Manuscript received September 14, 2015; final manuscript received December 8, 2015; published online May 4, 2016. Assoc. Editor: Venkat Krovi.The United States Government retains, and by accepting the article for publication, the publisher acknowledges that the United States Government retains, a non-exclusive, paid-up, irrevocable, worldwide license to publish or reproduce the published form of this work, or allow others to do so, for United States government purposes.

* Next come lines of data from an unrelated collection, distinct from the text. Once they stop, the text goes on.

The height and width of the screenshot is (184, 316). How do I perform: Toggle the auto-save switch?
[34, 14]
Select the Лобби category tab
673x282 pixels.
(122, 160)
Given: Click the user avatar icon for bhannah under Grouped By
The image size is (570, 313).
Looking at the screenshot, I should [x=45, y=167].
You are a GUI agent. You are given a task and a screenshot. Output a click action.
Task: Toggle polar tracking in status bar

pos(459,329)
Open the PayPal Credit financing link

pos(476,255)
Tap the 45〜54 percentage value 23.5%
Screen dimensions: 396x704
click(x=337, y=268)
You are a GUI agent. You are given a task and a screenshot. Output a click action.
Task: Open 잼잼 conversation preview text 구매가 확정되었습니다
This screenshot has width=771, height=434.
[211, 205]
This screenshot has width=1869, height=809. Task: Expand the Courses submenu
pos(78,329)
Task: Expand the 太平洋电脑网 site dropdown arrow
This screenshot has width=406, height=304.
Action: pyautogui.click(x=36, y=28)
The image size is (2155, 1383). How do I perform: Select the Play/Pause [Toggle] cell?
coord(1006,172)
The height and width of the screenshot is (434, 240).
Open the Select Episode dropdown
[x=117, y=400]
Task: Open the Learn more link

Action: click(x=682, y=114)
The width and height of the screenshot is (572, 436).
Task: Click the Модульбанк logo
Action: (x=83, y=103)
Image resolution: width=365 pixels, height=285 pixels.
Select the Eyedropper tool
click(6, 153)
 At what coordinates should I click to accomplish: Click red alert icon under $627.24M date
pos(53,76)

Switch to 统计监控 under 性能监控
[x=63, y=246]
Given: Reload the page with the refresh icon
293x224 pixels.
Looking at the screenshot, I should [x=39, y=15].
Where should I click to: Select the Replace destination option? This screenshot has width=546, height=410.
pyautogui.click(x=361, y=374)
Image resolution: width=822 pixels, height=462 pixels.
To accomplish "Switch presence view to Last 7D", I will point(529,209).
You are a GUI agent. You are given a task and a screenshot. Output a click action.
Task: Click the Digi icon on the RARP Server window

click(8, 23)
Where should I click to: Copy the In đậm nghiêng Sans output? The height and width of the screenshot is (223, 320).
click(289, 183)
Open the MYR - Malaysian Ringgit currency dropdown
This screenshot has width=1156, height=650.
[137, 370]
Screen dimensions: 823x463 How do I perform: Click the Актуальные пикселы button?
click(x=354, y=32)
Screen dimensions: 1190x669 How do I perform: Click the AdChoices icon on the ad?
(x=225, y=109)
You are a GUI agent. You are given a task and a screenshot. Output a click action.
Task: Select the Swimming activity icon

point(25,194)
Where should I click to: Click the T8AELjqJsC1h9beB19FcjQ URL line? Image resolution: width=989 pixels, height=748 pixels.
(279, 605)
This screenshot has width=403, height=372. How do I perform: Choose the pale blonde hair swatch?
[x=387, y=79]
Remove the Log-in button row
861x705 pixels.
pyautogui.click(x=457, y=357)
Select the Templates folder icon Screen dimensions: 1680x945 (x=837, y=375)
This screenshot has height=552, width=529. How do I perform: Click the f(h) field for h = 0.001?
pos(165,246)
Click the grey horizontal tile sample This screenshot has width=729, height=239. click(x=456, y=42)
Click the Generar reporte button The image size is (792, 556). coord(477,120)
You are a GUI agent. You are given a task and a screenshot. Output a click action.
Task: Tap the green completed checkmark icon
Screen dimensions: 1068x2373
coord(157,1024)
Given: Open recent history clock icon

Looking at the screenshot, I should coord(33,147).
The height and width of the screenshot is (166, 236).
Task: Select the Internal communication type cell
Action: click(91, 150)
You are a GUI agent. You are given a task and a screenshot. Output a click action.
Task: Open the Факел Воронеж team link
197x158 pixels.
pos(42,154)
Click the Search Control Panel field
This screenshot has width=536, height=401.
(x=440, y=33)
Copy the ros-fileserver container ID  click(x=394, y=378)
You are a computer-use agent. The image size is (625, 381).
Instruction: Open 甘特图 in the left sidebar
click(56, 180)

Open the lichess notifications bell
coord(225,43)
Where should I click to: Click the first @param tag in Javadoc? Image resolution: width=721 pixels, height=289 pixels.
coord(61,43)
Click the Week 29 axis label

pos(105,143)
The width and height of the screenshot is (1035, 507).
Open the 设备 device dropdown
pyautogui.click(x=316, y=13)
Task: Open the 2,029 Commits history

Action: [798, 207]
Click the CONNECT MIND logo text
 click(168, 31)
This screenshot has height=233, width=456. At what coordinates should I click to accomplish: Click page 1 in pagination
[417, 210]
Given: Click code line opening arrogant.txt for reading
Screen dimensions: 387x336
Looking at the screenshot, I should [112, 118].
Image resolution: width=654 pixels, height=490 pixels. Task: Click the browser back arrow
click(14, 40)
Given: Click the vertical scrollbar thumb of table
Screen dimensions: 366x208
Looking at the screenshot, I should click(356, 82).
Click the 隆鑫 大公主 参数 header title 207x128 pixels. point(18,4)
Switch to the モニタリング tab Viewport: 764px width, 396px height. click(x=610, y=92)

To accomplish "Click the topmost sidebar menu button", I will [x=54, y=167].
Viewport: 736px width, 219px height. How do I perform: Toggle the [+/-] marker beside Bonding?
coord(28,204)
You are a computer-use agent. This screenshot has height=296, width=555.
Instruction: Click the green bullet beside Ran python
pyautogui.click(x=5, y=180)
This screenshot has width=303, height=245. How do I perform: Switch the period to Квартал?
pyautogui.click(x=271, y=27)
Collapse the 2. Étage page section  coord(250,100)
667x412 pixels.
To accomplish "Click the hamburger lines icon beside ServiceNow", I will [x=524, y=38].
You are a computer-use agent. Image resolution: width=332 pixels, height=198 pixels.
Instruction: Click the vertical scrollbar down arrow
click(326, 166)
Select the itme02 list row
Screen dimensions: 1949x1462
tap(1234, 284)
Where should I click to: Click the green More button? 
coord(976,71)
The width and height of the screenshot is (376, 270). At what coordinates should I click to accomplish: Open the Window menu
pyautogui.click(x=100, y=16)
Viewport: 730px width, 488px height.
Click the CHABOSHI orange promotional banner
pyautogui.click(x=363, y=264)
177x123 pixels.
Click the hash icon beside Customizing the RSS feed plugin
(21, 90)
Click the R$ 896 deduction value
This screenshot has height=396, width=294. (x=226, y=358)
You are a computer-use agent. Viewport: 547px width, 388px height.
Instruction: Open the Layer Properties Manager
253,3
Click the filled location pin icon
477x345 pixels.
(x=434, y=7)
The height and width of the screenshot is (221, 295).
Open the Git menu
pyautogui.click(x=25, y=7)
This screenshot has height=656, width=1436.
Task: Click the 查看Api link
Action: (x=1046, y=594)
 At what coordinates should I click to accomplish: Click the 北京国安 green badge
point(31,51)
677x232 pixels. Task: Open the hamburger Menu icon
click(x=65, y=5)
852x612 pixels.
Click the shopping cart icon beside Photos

J. Mechanisms Robotics 8(5), 051010 (May 04, 2016) (11 pages) Paper No: JMR-15-1265; doi: 10.1115/1.4032248 History: Received September 14, 2015; Revised December 08, 2015

The aim of this paper is to introduce an approach for optimally organizing a variety of nonrepeating compliant-mechanism-like unit cells within a large deformable lattice such that the bulk behavior of the lattice exhibits a desired graded change in thermal expansion while achieving a desired uniform stiffness over its geometry. Such lattices with nonrepeating unit cells, called nonperiodic microarchitectured materials, could be sandwiched between two materials with different thermal expansion coefficients to accommodate their different expansions and/or contractions induced by changing ambient temperatures. This capability would reduce system-level failures within robots, mechanisms, electronic modules, or other layered coatings or structures made of different materials with mismatched thermal expansion coefficients. The closed-form analytical equations are provided, which are necessary to rapidly calculate the bulk thermal expansion coefficient and Young's modulus of general multimaterial lattices that consist first of repeating unit cells of the same design (i.e., periodic microarchitectured materials). Then, these equations are utilized in an iterative way to generate different rows of repeating unit cells of the same design that are layered together to achieve nonperiodic microarchitectured material lattices such that their top and bottom rows achieve the same desired thermal expansion coefficients as the two materials between which the lattice is sandwiched. A matlab tool is used to generate images of the undeformed and deformed lattices to verify their behavior and an example is provided as a case study. The theory provided is also verified and validated using finite-element analysis (FEA) and experimentation.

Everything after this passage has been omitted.